I recall a conversation Leo and I had a little over a year ago when I had to make a quick stop at the bank to make a deposit. We were discussing blogs that we both read and a recent trend we had noticed:

Once a blogger (who was single) found themselves married or in a relationship, their blog suddenly became... well, shitty. The entries that suddenly turned sappy, gushy, and shouted to the world how "perfect" their lives were. I'm almost positive that everyone can think of a once-favorite blogs that have followed down this path. They once had great stories and theories of the opposite sex... now they are just bullet pointed lists of what Netflix movies they plan on watching with their "hubby" that Friday night.
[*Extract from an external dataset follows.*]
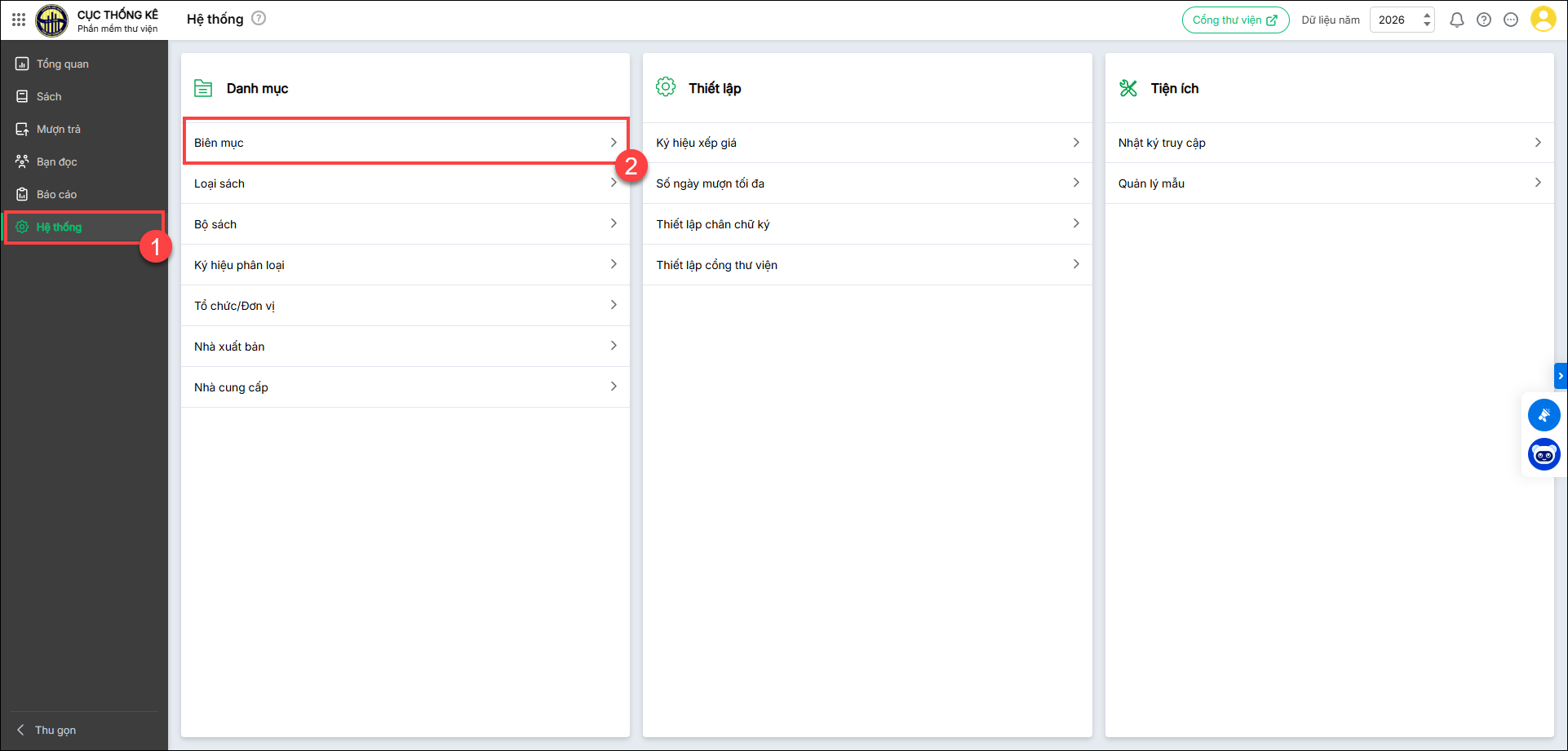This screenshot has height=751, width=1568.
Task: Click the user avatar profile icon
Action: point(1543,20)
Leo and I tried to theorize why we thought this was. And we agreed on this: a great story always has a conflict. Once that central challenge is gone, the story is over. As much as we root for our hero, the real joy comes in seeing the hero overcome obstacles and struggle to achieve something greater.

Leo: So what are you going to do when you find that next girl?
So@24: Fuck. I don't know. I guess I haven't thought that far ahead.

* * *

The last few weeks have been an intense whirl wind of "whatthefuckisgoingon". Dizzying, exciting highs and extreme patches of confusion. A lot of emotions coming at me all at once like the furious jabs of Great Tiger in Mike Tyson's Punch Out!

Damn you Mirage Dance!

I needed some time to unbend a paper clip and reset my brain's alarm clock. To take a breather and evaluate shit.

And in these past few days, I've thought back to the conversation that Leo and I had long ago and how it might apply now. This isn't to say that I'm married, that I've found that "next girl", or even in a definitive "relationship".

But my time with Beth has been something that I haven't experienced in years and instead of over-analyzing everything to death, I've made a pledge to myself to just enjoy it for what it is at the moment. It is, what it is.

As I said before, when I started this blog, I was in a place where I actually thought I'd never get to experience certain things ever again with anyone. Probably an irrational fear, but one that felt very real at the time.

When you find yourself suddenly completely separated from someone after 6 years, you think that no one else is going to laugh at your lame jokes (I totally get it now Mark Hoppus!), to accept your fucking bizarre quirks... and to just overall "get you".

There are things that I considered sacred between Lynn and me. It was scary and extremely difficult to imagine that I might do/experience these things with someone else. Little things. Reaching over to turn off the lamp on your night stand and to have someone right there next to you, or reaching over to pick food off the person's plate and not thinking twice about it (and vice versa), or to pick up groceries to sustain both of you for an entire weekend.

But to my pleasant surprise, everything came naturally.

One night, Beth asked me to tell her about Lynn and what really led to our demise. I took a breath and laid it out for her. Like a trooper, she sat and listened to me spew my tale and guzzled a bottle of wine in the process. You gotta respect a girl who seeks out that knowledge and takes it like a champ. With booze. Yessssssssss.

I don't know what is going to happen with Beth. But what I know now is that what I once was terrified of, I don't have to be anymore. I can't put that kind of relief into words.

And I guess that's where we come full circle to what happens with this blog now. I've been struggling as to how to write now. My fears have been slain like some fairytale dragon. I started this blog as a means for guys in my similar position (and really, for myself) to see that there is a light at the end of the tunnel, that there is nothing to be scared of. I've proven to myself and others that, there isn't.

So now what?

I need some time to think about where I go from here.